**INSTRUCTIONS TO FOLLOW**
Write out every entry, unchanged. Skip any picture.

------ GIVEN ENTRIES

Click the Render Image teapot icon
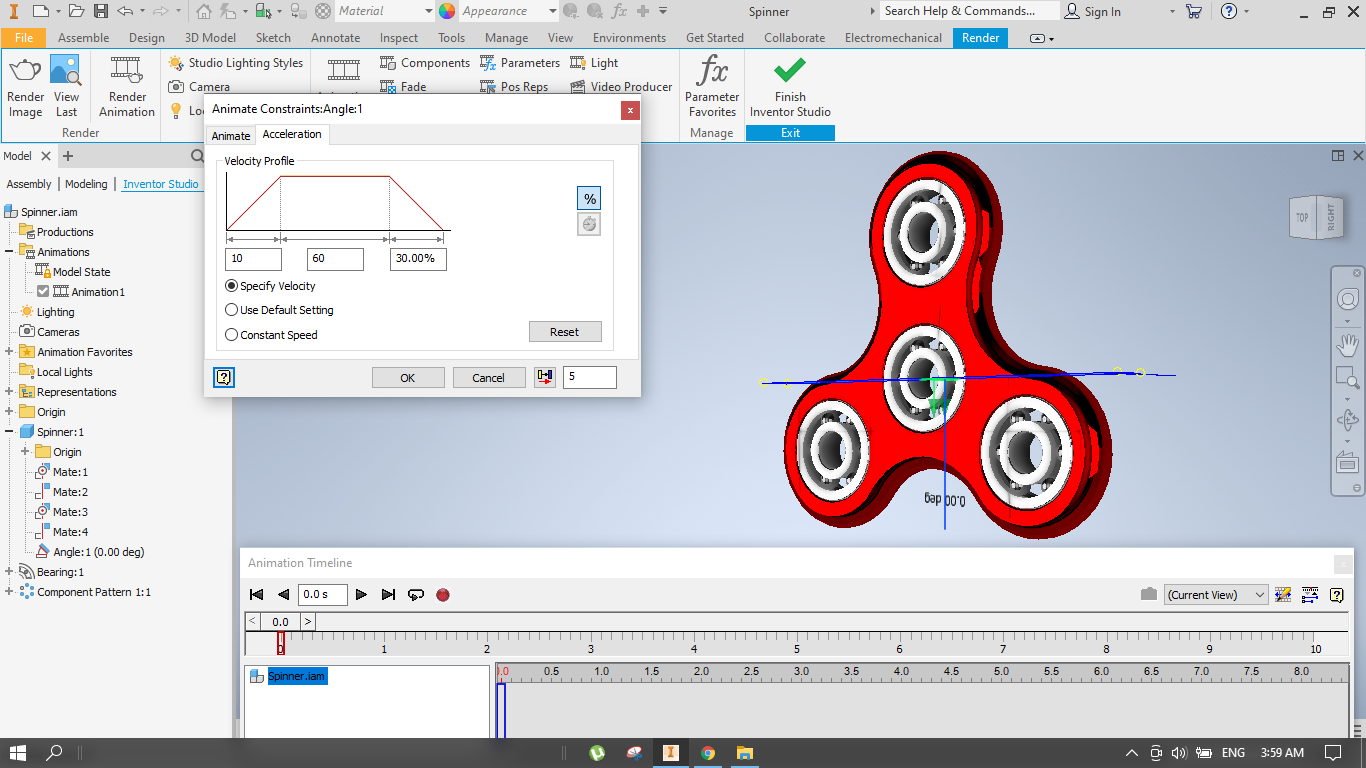 25,71
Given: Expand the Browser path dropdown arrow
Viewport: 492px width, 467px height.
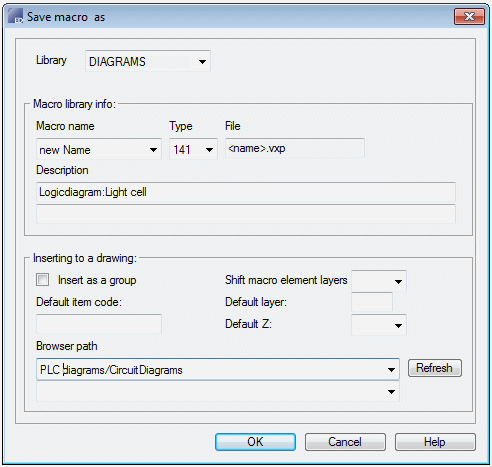Looking at the screenshot, I should 391,369.
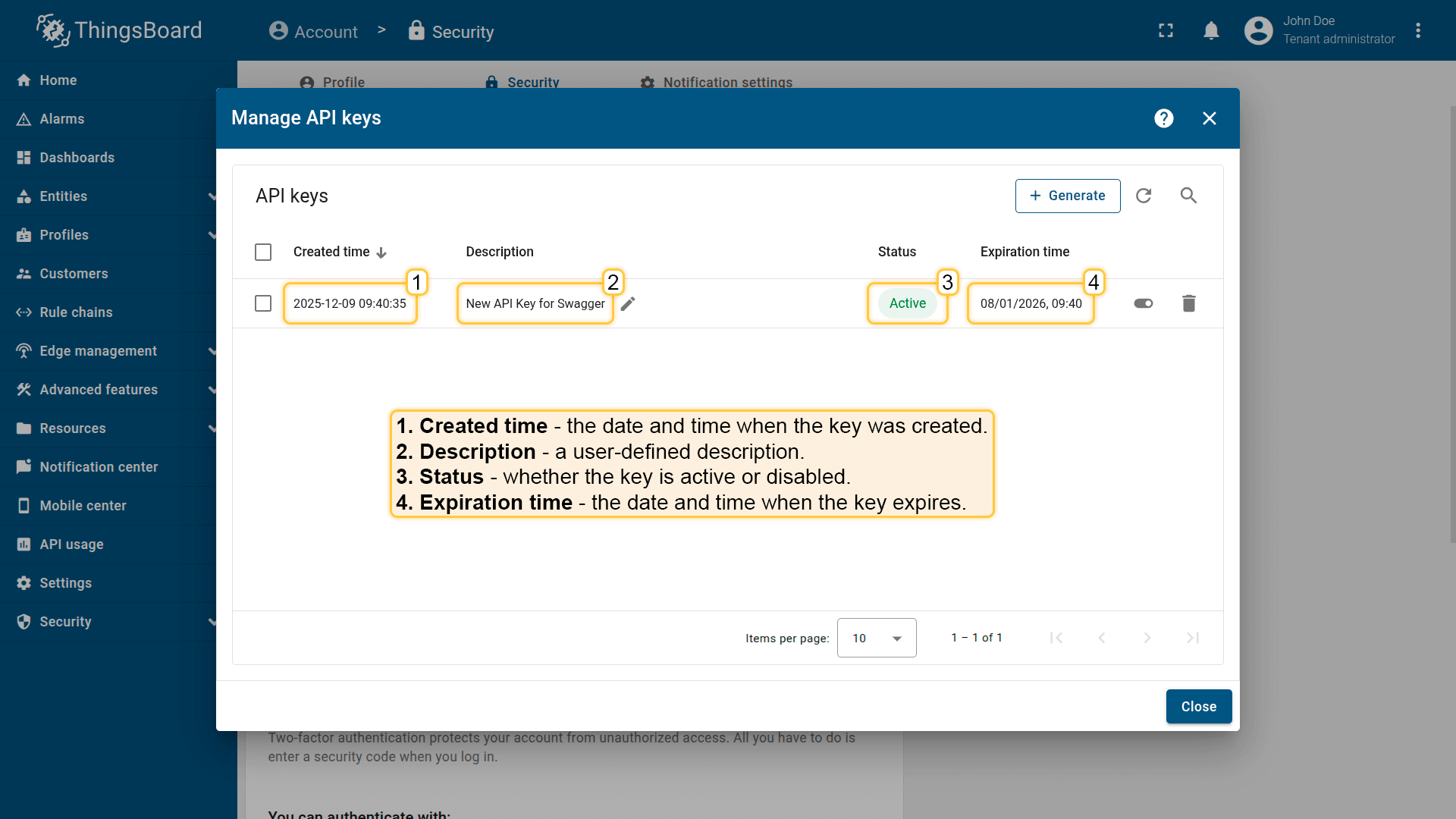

------------

**ANSWER TO THE PROBLEM**
Click the Render Image teapot icon
 25,71
Given: Expand the Browser path dropdown arrow
Viewport: 492px width, 467px height.
Looking at the screenshot, I should 391,369.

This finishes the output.